As shown in Figure 9, this diagram illustrates the relationships and data flow between various components of the harvesting robot’s motion system. The “amcl” component uses adaptive Monte Carlo localization to determine the robot’s position on the map, estimating its current pose using sensor data and maps constructed by gmapping. “Sensor transforms” handle the coordinate transformations between different sensors, using tf to broadcast and listen to transformation information.
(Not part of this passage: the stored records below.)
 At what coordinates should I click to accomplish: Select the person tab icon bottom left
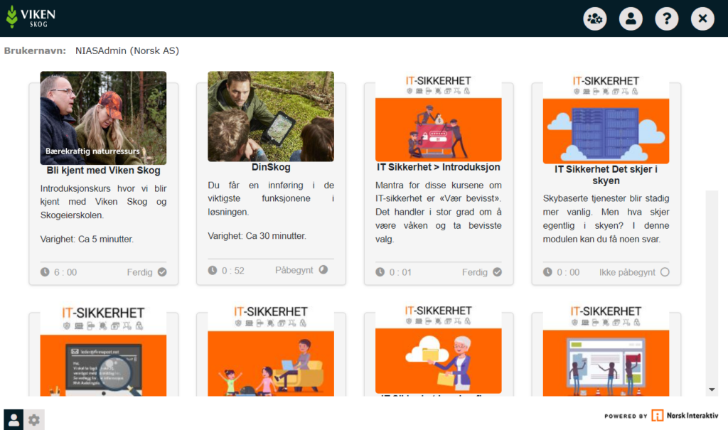click(14, 420)
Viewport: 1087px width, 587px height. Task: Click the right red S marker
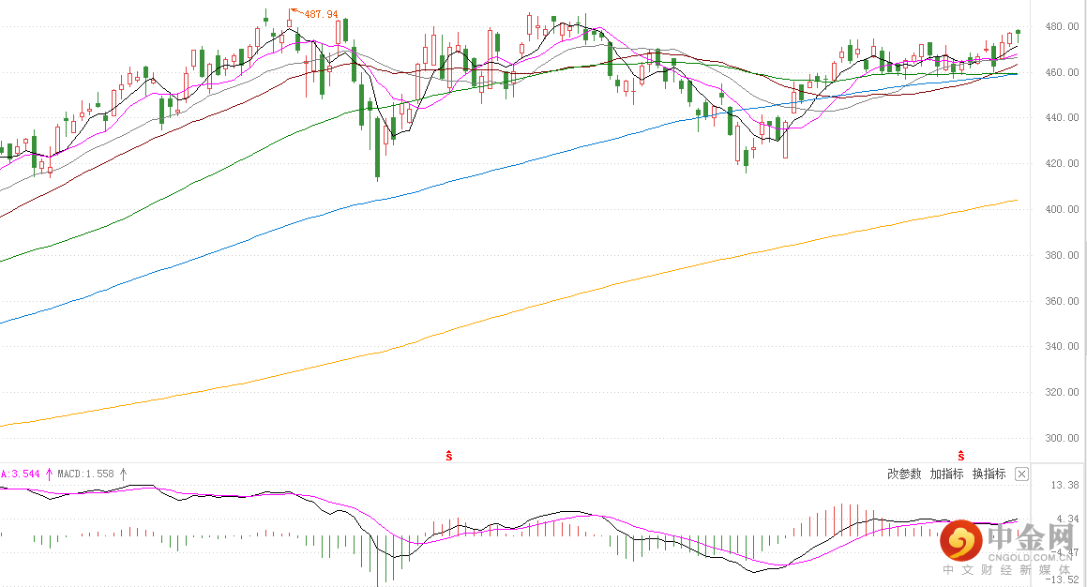pyautogui.click(x=960, y=456)
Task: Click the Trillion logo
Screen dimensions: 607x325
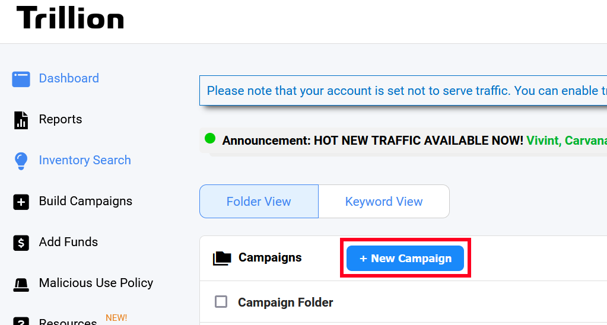Action: pos(70,18)
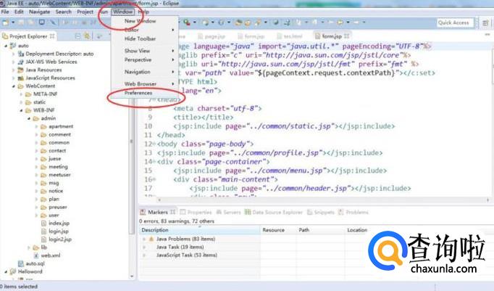Screen dimensions: 494x291
Task: Expand Java Problems (83 items) group
Action: [144, 239]
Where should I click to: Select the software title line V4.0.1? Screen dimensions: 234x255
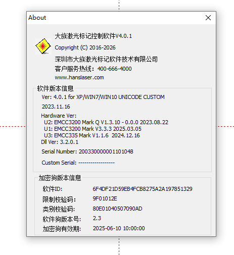[x=93, y=36]
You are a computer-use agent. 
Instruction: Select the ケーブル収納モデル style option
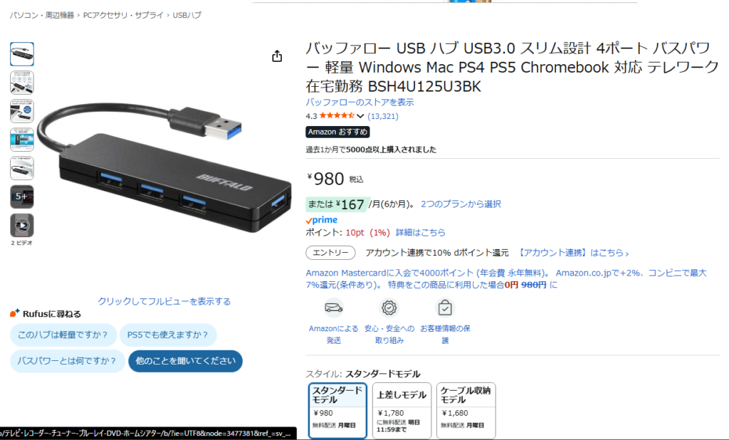(x=466, y=410)

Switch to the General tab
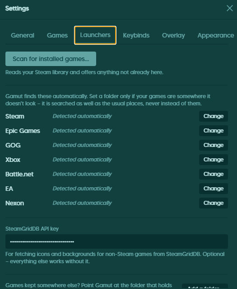coord(23,35)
The “odometry source” provides odometry information, which tracks and updates the robot’s position in real-time. Under “move_base”, the “global_planner” is responsible for calculating the optimal path from the current location to the destination. The “global_costmap” contains a global cost map of environmental obstacles and navigable areas. The “local_planner” is a local path planner that performs real-time obstacle avoidance and calculates local paths. The “local_costmap” reflects the local cost map of obstacles and navigable areas around the robot. “Recovery_behaviors” handle anomalies and replan paths as needed. The “map_server” provides preconstructed maps for use. “Sensor sources” include sensors, like Lidar and IMU, used for environmental scanning and obstacle detection. Sensor data is published through topics. The “base controller” represents the robot’s base, which moves by subscribing to the velocity commands published to the “/cmd_vel” topic by “move_base”. “tf/tfMessage” processes the transformations between various coordinate frames, ensuring that sensor data and odometry data are processed and applied within a unified coordinate system. For instance, it transforms the Lidar scan data from the Lidar coordinate frame (laser) to the robot’s base coordinate frame (base_footprint), and the IMU coordinate frame (imu_link) to the robot’s base coordinate frame (base_footprint). The “nav_msgs/Odometry” message provides odometry data, including the robot’s position, velocity, and directional information. The “nav_msgs/GetMap” message is used to retrieve map data from the “map_server”. The “sensor_msgs/LaserScan” message retrieves Lidar scan data, including distance information about the surrounding environment. The “geometry_msgs/PoseStamped” and “geometry_msgs/Twist” messages are used to send the target position and orientation (via the “move_base_simple/goal” topic) and the linear and angular velocity commands (via the “cmd_vel” topic) to the base for execution, respectively.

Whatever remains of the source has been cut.